(Collected data entries)
*-*-*
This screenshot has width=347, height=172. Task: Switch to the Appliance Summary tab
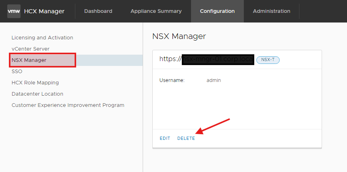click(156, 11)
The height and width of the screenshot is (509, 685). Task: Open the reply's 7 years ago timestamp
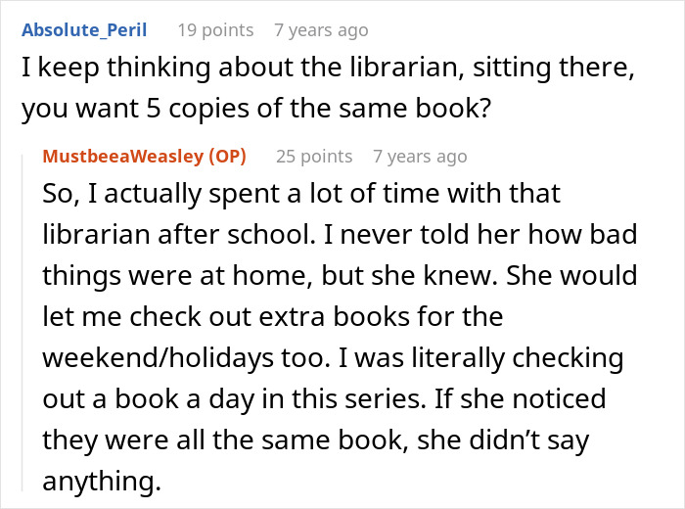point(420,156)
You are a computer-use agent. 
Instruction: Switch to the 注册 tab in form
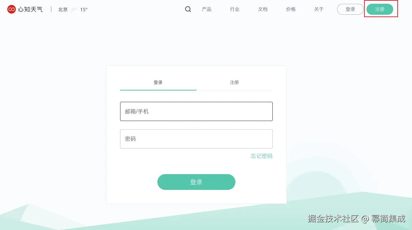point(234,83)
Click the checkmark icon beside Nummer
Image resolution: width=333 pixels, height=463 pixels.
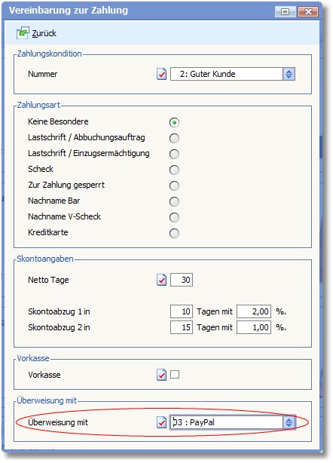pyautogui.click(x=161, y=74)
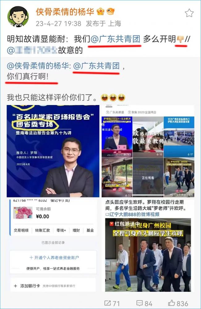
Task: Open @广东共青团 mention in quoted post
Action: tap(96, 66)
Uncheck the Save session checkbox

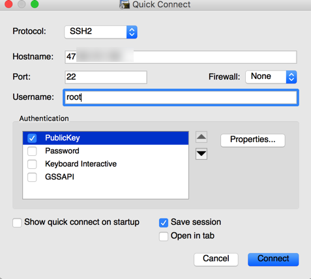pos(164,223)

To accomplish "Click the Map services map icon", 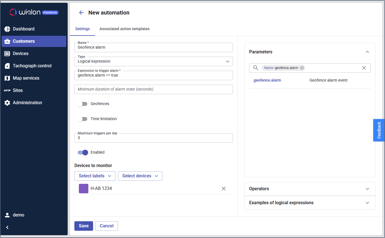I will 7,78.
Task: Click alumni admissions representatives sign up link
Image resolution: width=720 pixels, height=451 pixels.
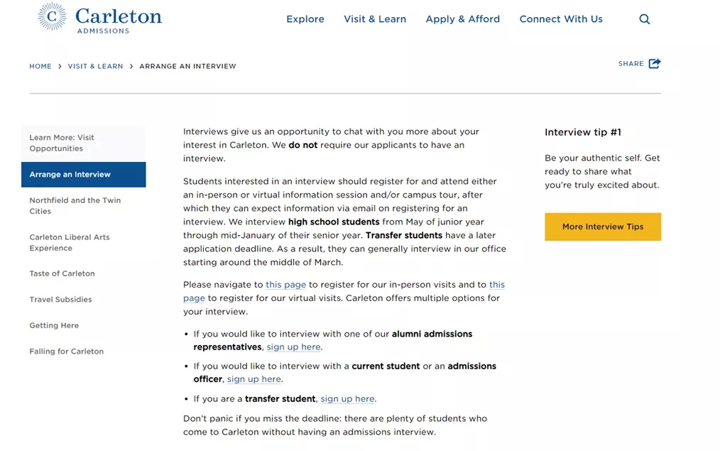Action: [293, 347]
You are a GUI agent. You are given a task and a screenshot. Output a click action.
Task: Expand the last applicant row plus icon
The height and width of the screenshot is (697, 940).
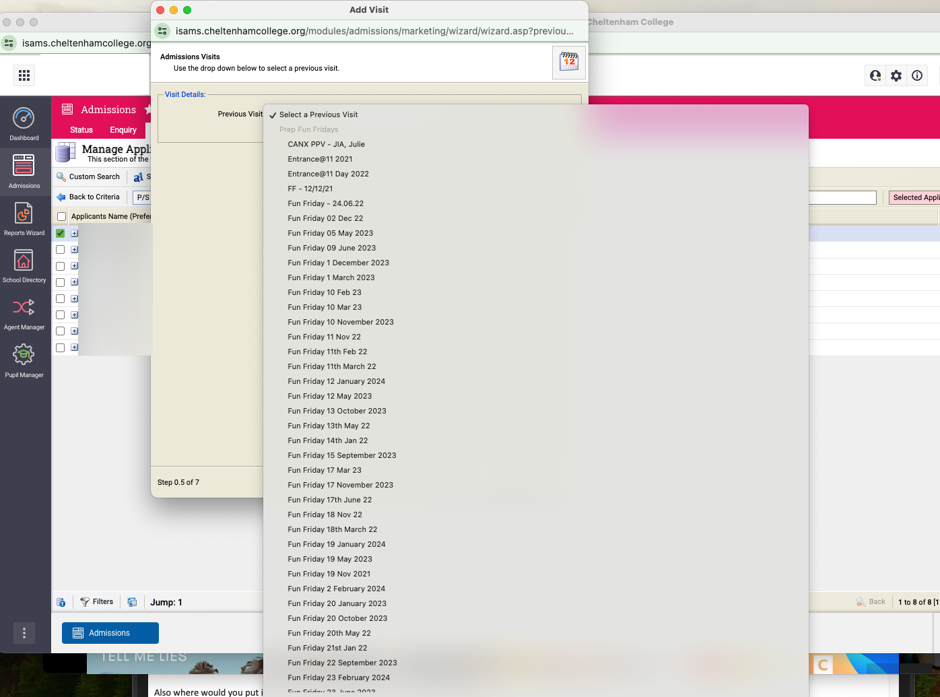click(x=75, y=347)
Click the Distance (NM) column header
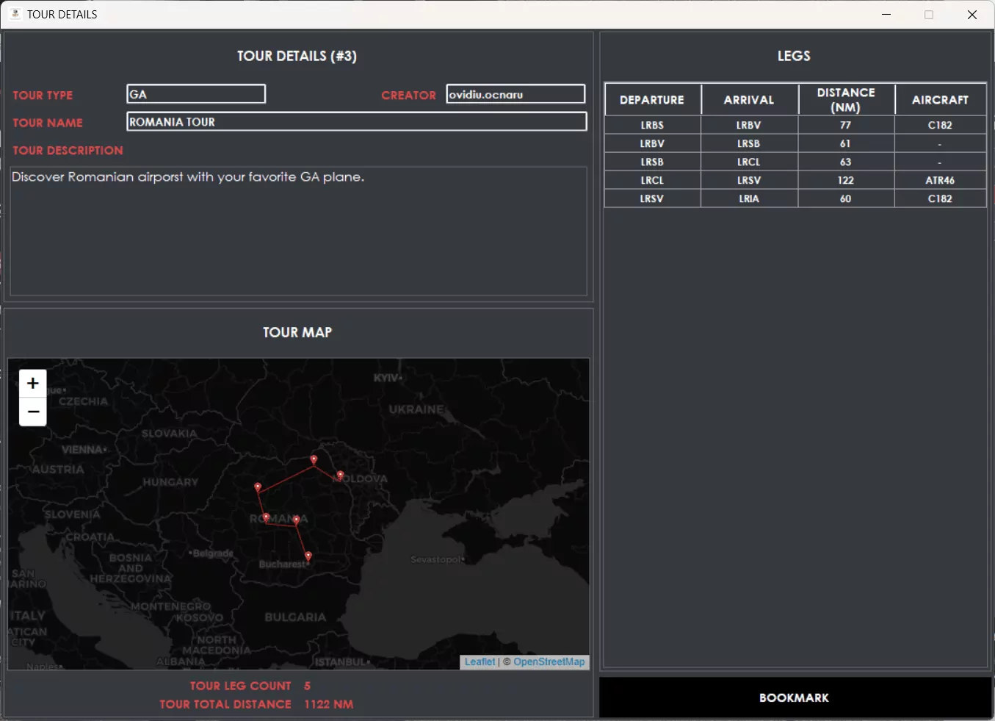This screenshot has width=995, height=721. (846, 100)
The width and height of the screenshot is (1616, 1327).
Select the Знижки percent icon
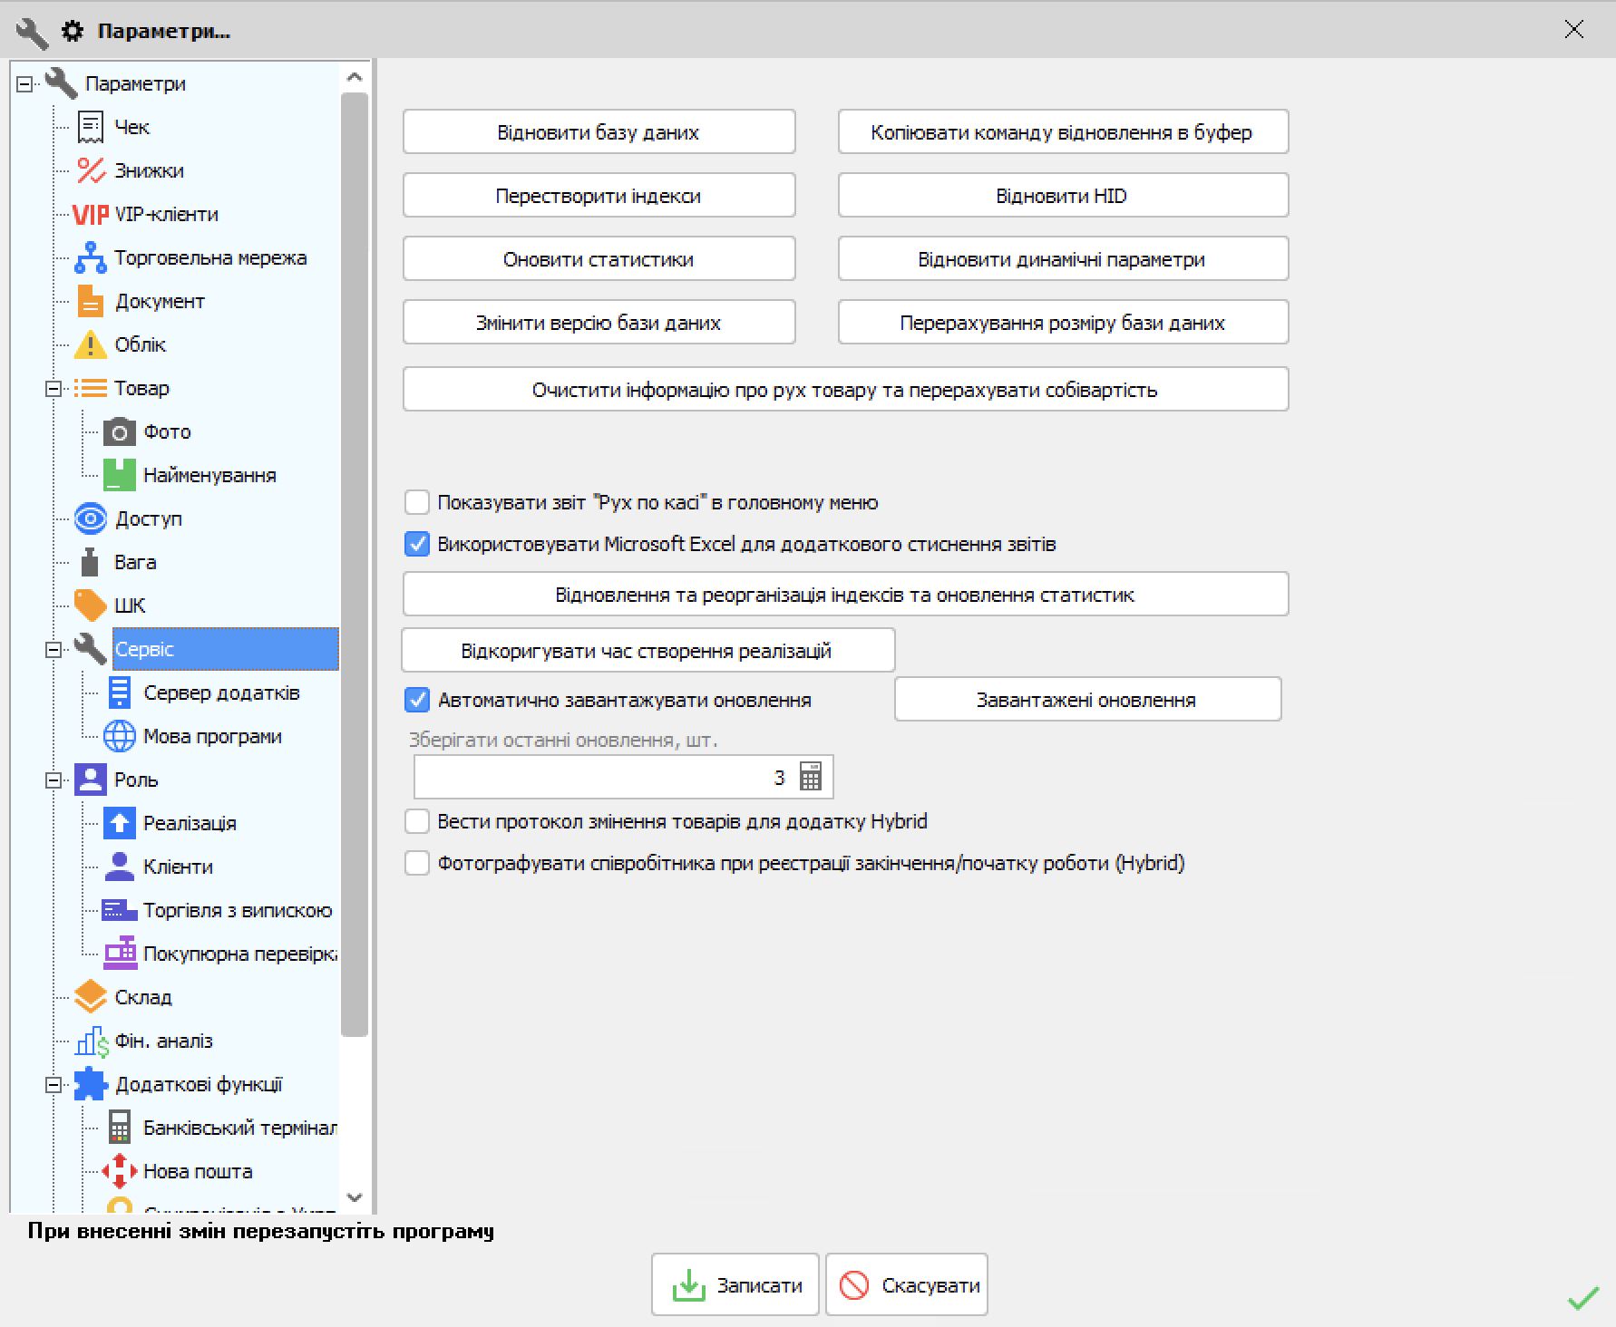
*-*-*
The answer must be the number of lines in the records where the string "agent" is found, stated alone.

2